By Calvin Shabb
The pool of applicants to this year’s Social Innovation Fast Pitch Competition (SIFP) was strong and each one of the quarter-finalists presented a great story. Unfortunately, as a young, non-profit, social venture ourselves, our funding limits the number of applicants who can advance to the finals. And that means even well deserving applicants are eliminated.

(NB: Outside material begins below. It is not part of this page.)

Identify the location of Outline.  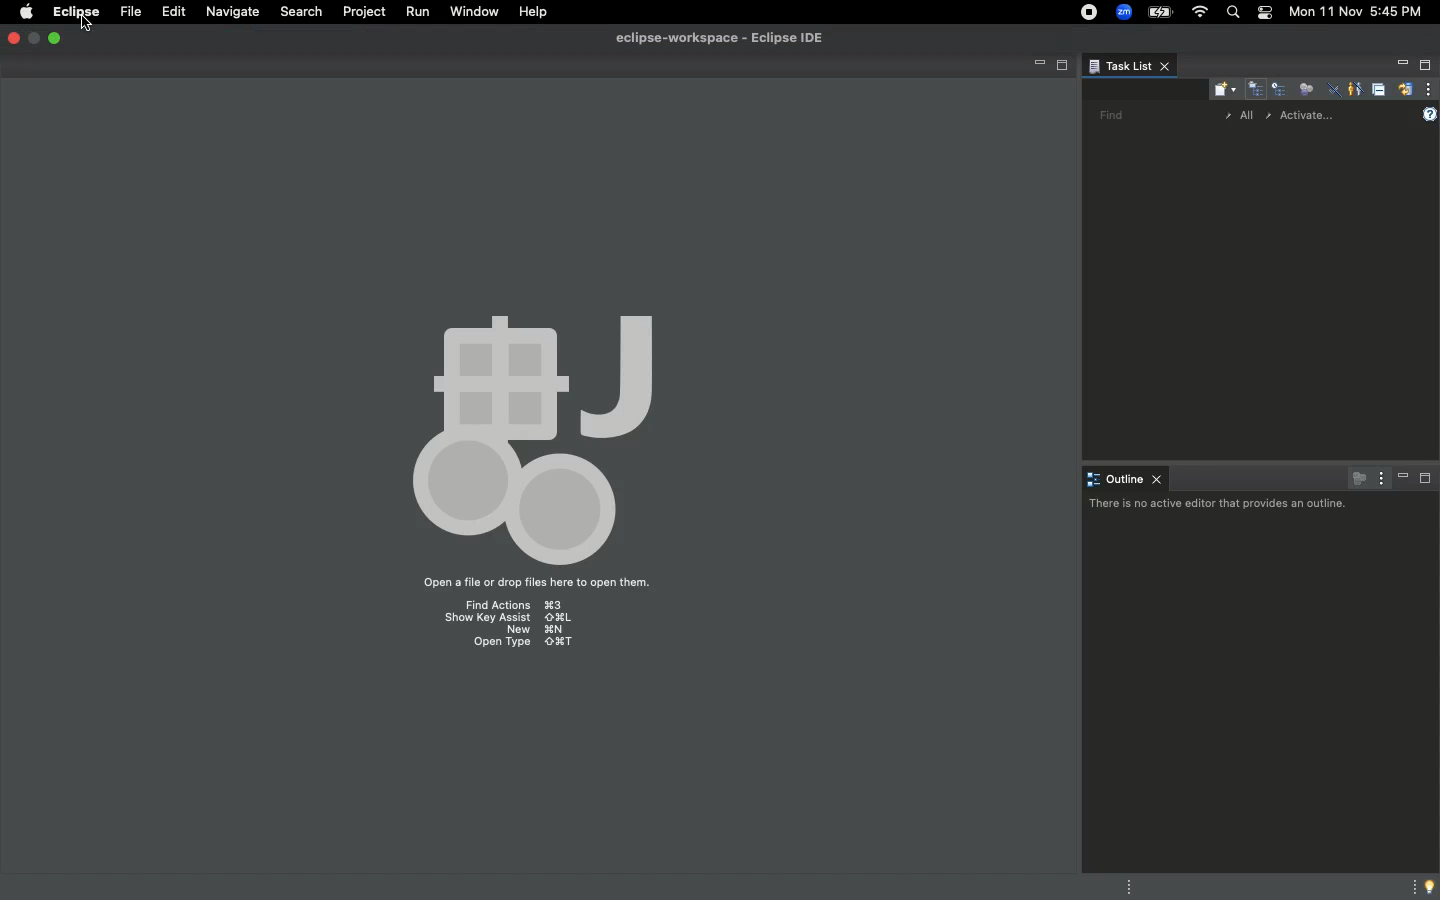
(1125, 478).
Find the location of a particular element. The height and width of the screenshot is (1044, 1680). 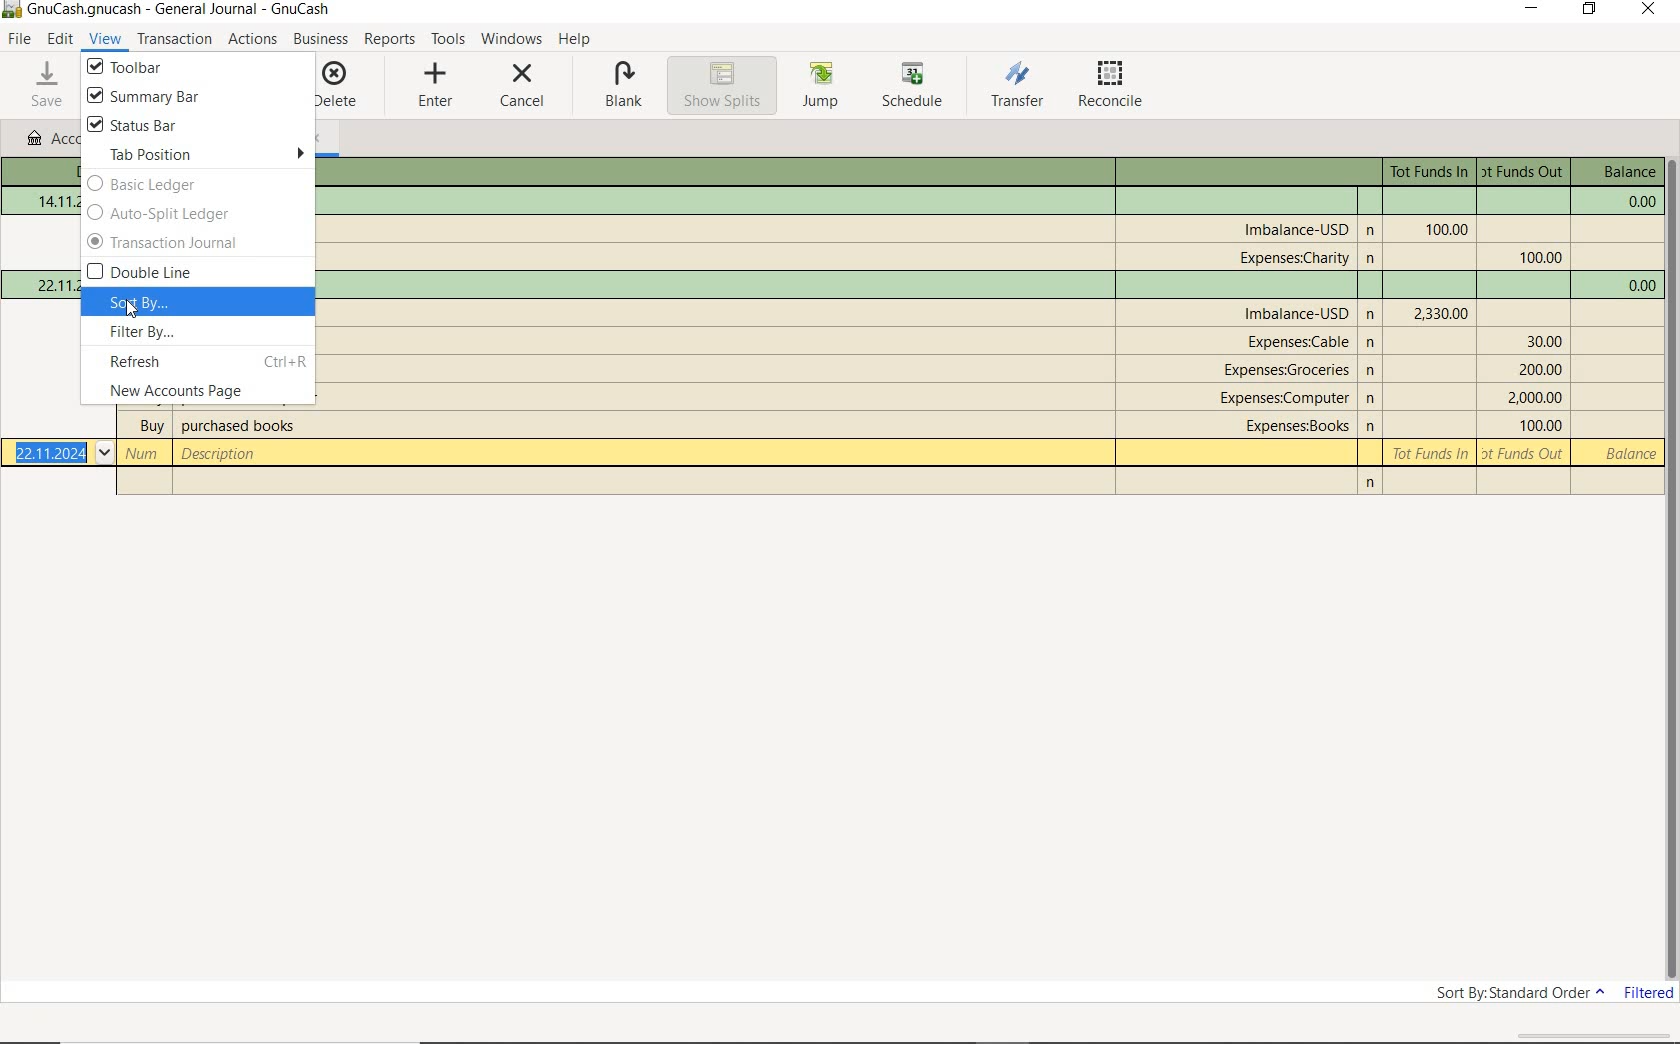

In this six-part series we’ll explore the quarter-finalists, their stories, and highlight some of the most innovative concepts for efficiently impacting social and environmental change in the Seattle area.
Thrive is a for-profit health and fitness tech startup founded by Damon Gjording and Dr. Michael Myint. There are an estimated 77 million active healthy lifestyle consumers in the U.S., and by 2017 there will be more than 440 million health and fitness apps and devices. The founders saw a problem in assessing individuals’ health: not being able to sync health and fitness devices and not knowing their overall health status. Thrive seamlessly syncs data from user’s devices, provides personalized recommendations for improving user’s health, and finally engage users to actively improve their health. A healthier lifestyle made easy.
Washington Center for Nursing (WCN) is a young non-profit founded by Christine Epina. Its goal is to support under-represented nursing students complete their studies. Washington’s current workforce does not reflect its diverse population, where research shows under-represented communities receive more care. WCN’s mission is to ensure there is an adequate nursing workforce to meet current and future health care needs of our population. To ensure equal care, WCN is working on a pilot program that includes needs assessments, a mentor network, and custom designed strategies. WCN’s effort to support students has the potential to improve quality and access to health care for under-represented communities throughout Washington.
The Wilderness Survival School’s (WSS) core philosophy is to improve children’s health and well-being by getting them to play outside . The world of entertainment media is causing a sharp increase in child obesity, anxiety, and depression. Founded nearly 30 years ago, WSS is tackling these problems by launching innovative health and afterschool programs. WSS is currently building on partnerships with PlayWorks and Treeswing. Under the direction of Executive Director Warren Moon the school, WSS has a model to roll out to the rest of Washington State and beyond. Its newest project is Northwest Recess 360, where WSS and partners will provide training sessions to instruct teachers and parents to manage recess, classrooms, and home life. WSS is ready to help thousands more kids get outside and play.
Calvin Shabb is a volunteer blogger. He is interested in accelerators and how they challenge entrepreneurs to step back and think critically about their ventures. He has a degree in public policy, and has worked in Nicaragua with another accelerator program run by Agora Partnerships. He has a chronic disease: wanderlust.